The Inflationistas Will Destroy The Desire To Save

A penny saved may be a penny earned. But don’t count on it still being worth the same amount when you want to spend it – especially if Harvard economist Kenneth Rogoff gets what he wants.

As the Federal Reserve does everything it can to dump new money into the economy, many people, myself included, are convinced that we are headed toward a period of potentially serious inflation. Most of those people are equally convinced that inflation is a bad thing. It is, after all, one of the two ingredients in the so-called misery index.

In recent comments, however, Rogoff has advocated intentionally creating “moderate inflation of, say, 4 to 6 percent for several years.” In an opinion piece in the Financial Times, he acknowledged that his proposal might be anathema to some, but said “a once-in-75-year crisis calls for outside-the-box measures.”

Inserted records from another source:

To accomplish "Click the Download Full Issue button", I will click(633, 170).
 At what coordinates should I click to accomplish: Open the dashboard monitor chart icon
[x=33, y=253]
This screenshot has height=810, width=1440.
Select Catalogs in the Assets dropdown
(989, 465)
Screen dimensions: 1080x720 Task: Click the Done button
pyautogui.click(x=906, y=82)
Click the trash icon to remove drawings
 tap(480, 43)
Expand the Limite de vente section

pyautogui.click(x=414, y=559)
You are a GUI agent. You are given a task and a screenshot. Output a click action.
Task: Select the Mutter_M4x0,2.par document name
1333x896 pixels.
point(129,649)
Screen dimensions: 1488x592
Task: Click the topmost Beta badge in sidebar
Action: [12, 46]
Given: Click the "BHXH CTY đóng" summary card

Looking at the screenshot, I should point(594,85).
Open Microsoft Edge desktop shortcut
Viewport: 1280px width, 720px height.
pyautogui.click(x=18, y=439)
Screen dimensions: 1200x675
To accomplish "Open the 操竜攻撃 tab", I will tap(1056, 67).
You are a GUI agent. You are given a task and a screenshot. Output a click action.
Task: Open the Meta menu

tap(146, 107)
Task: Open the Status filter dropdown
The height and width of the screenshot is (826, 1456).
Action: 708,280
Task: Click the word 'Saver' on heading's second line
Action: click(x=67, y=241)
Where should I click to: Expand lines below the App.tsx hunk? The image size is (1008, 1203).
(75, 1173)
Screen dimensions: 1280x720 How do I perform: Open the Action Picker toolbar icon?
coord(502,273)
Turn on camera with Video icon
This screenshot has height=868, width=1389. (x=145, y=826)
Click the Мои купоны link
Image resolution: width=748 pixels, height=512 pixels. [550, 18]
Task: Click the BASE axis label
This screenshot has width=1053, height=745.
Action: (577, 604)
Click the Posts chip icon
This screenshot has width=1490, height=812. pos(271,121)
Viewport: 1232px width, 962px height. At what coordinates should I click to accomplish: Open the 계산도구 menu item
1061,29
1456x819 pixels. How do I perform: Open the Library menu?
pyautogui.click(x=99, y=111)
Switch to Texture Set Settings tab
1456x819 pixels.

The idea behind the inflationary solution is to get people out of debt by effectively reducing the amounts they owe. A $100,000 mortgage stays a $100,000 mortgage, but if a government can churn up a 4 to 6 percent inflation rate, that $100,000 becomes a smaller amount relative to the cost of other goods and wages. According to Rogoff, the main issue facing our economy is “a huge overhang of debt,” so anything that helps debtors pay back what they owe for less is a good thing.